The sounds are strange but quite fascinating to western ears. The basic instrument is the santir (a plucked stringed instrument that comes between a double base and a guitar), and the vocal harmonies are often accompanied by hand-clapping.
The music is very popular in Morocco where many groups perform in the streets. It is also often found in Europe, especially in the urban centres of France where Magreb immigration is strongest.
Of the many groups that have moved abroad, one of the most creative and entertaining is the Gabacho Maroc group: eight Moroccan and Algerian musicians who have been based in France for some years and have performed more than 200 concerts in Asia and South America as well as in European countries. The Gabacho like to combine idioms and rhythms but also different stylistic schools, moving easily from ethnic rock to jazz and to the more traditional Gnawa music.

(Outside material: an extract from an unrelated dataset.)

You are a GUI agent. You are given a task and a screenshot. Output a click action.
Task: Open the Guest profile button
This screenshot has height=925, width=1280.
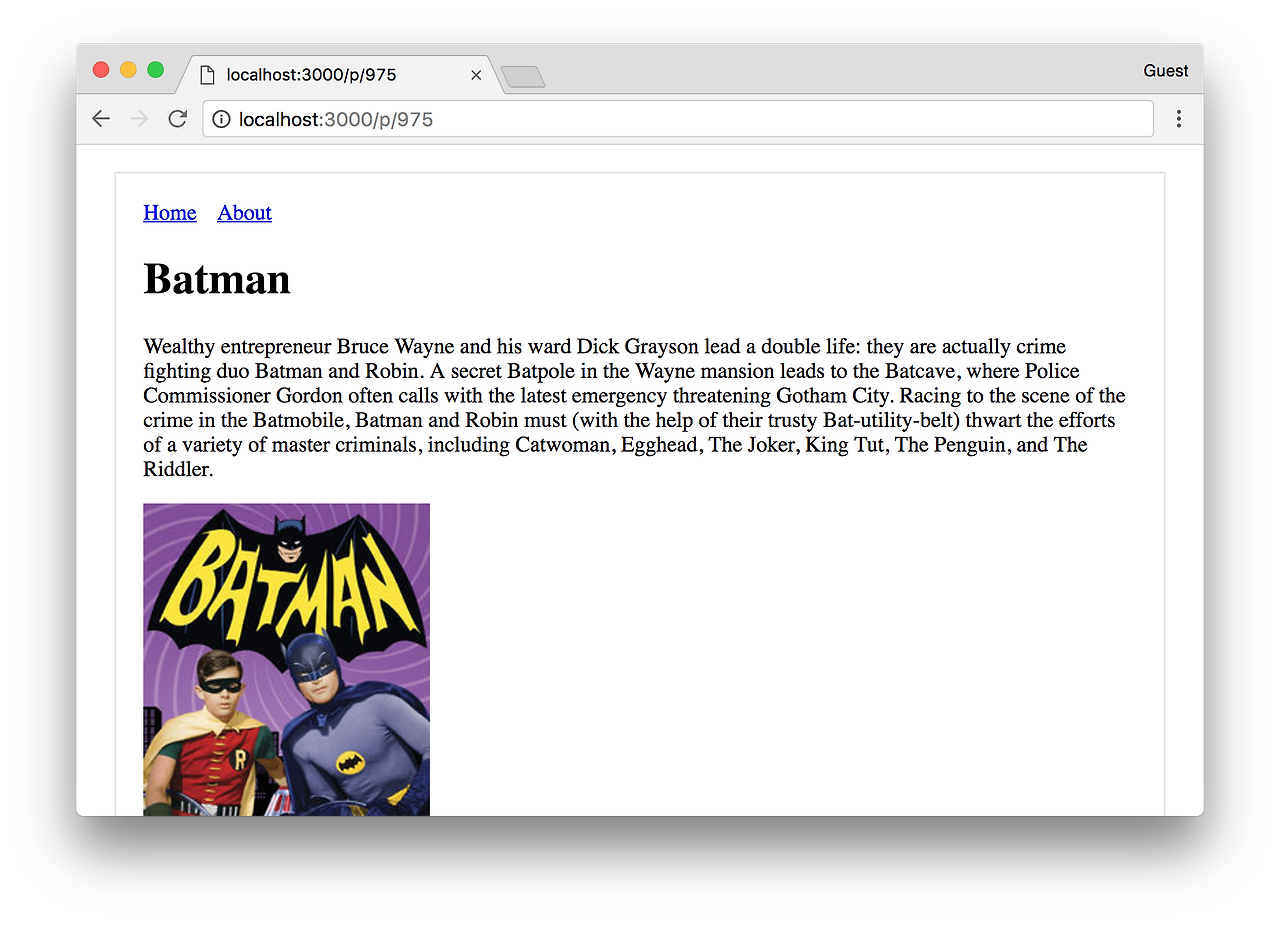1166,71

Their album of last year, issued to mark their fifth year together, has the meaningful title of Tawassol (in Arabic it means Berbers connection): a production that is cultural and refined, festive and popular. Not for nothing the specialised critics chose it as the best album of world music for 2018. It is the ripe fruit of the search for dialogue between schools of expression that uses the spiritual anxiety that pervades these cultures as a binding force. The response of the public regularly oscillates between amazement and overpowering enthusiasm; because, as Patrick Duval, the Director of Hauts de Garonne Festival stated: “Dialogue among Western, African and Oriental instruments has rarely been engaged so beautifully. Borrowing from world music, jazz, and traditional Gnawa music, their repertoire is variegated, festive and refined. This project, with endless horizons, helps to revive the concept of fusion”.